According to tech publication Thurrott, Microsoft will still be building a traditional console in the vein of what consumers would naturally expect from the “Xbox brand,” but the other smaller device will likely be taking on the role of “streaming box” designed to work with Microsoft’s new cloud platform service named Scarlett Cloud.
The platform is meant to offer a game streaming service in lieu of utilizing traditional game media. The console would utilize this service in addition to a limited amount of local computing power to handle collision detection, image processing, and other aspects to take on some of the heavy lifting from the streaming service. While featuring a small amount of computing power capable of handling these tasks will raise the streaming box’s price, it’ll still be a lot cheaper than standard consoles leading the charge with every new generation.

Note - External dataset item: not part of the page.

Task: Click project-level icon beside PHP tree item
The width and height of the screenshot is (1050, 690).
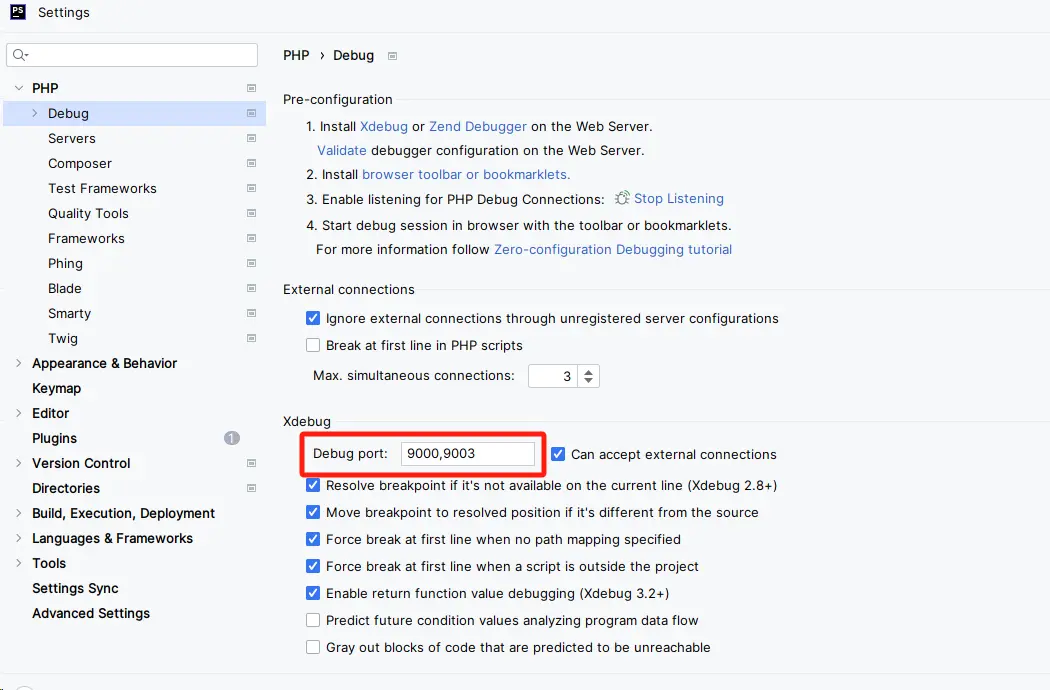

With this tech running locally, a “slice” of the game could run in one location while using Scarlett Cloud to put it all together to make for a more dependable platform that could make streaming available across the globe. Obviously, that would mean less latency as well.
Additionally, all Scarlett games would run on any Scarlett-enabled devices, with no preferential treatment of one to the other, or frustrating developments where only one system is able to play certain games. All games would be ready to go on either device, which would be good news for those forced to choose between the two.

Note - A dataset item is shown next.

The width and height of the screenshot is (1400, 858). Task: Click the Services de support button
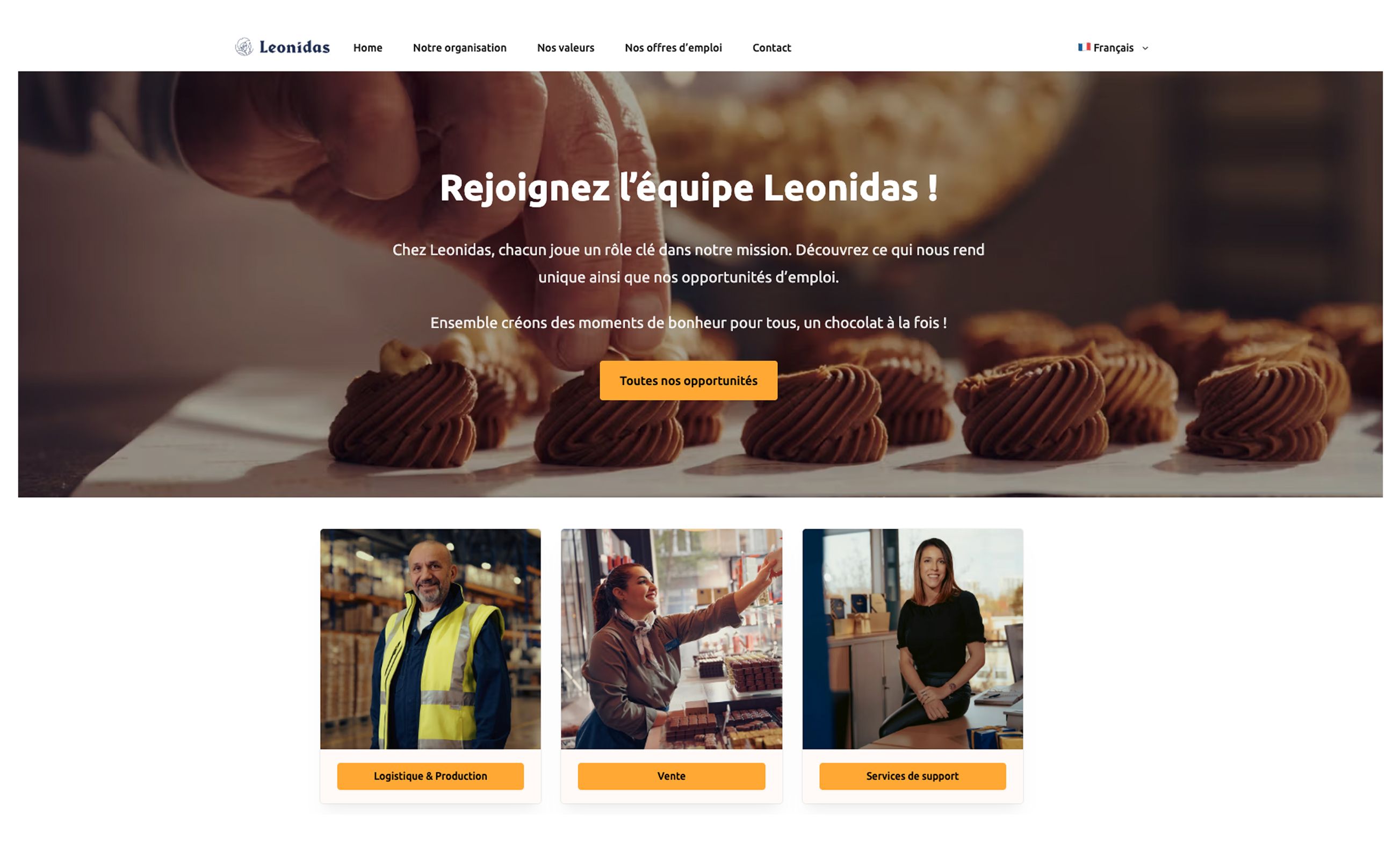(912, 776)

Previously, during E3 2018, Microsoft’s Phil Spencer announced that a new Xbox console was currently in development. Speaking to Variety, Spencer discussed his views on the future of the Xbox and consoles in general. He still sees “consoles” as devices that can be played on screens with “high-fidelity experiences” and “highly immersive.”
“When people hear Xbox they think about a console plugged into a TV,” Spencer added. “More and more I want to think about how I get access to what I want everywhere, but the center of the experience we have on the console is something we are committed to.”